### Task statement
Copy out the lines beginning at the one with "You are a computer-use agent. Screen" and ending at the last line of the data, both included; pictures stay out.

### Records from a dataset
++++++++++++++++++++

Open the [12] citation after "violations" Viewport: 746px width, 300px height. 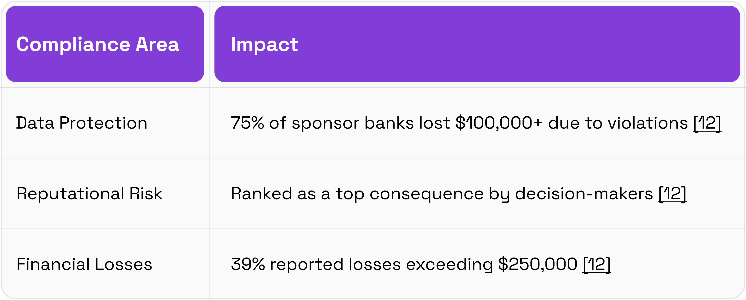tap(707, 123)
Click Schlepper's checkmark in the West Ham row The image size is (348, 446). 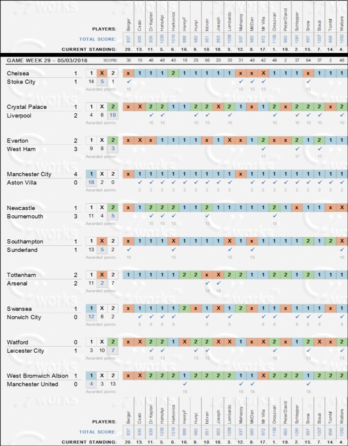point(298,149)
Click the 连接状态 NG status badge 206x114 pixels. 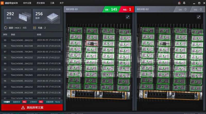[x=24, y=102]
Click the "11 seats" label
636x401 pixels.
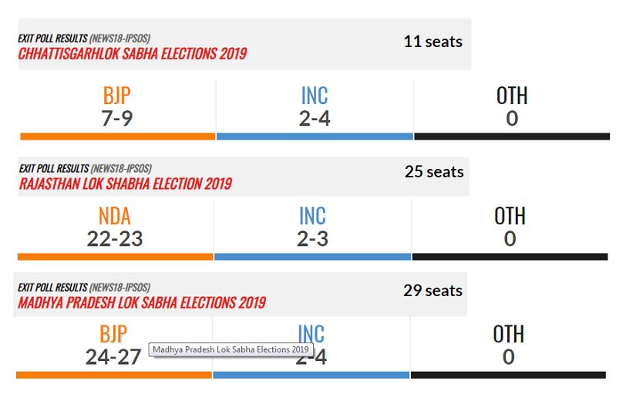(x=432, y=42)
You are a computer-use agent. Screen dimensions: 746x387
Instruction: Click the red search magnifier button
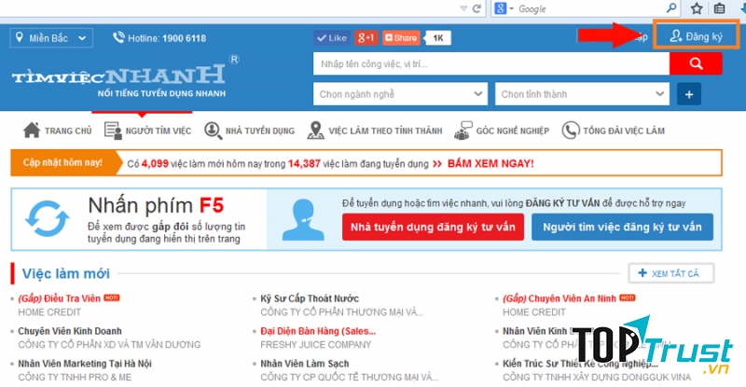tap(697, 63)
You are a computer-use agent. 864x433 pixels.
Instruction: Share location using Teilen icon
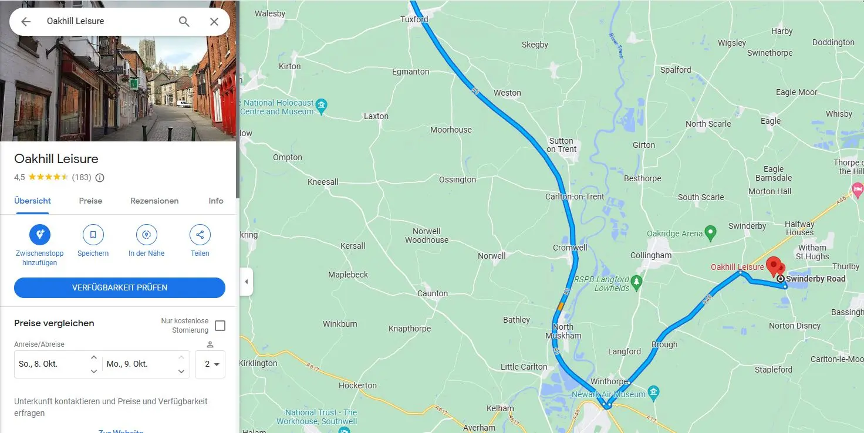pyautogui.click(x=200, y=235)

++++++++++++++++++++

### Response box
You are a computer-use agent. Screen dimensions: 746x387
Instruction: Click the red search magnifier button
tap(697, 63)
You are a computer-use agent. 864x433 pixels.
Instruction: Share location using Teilen icon
pyautogui.click(x=200, y=235)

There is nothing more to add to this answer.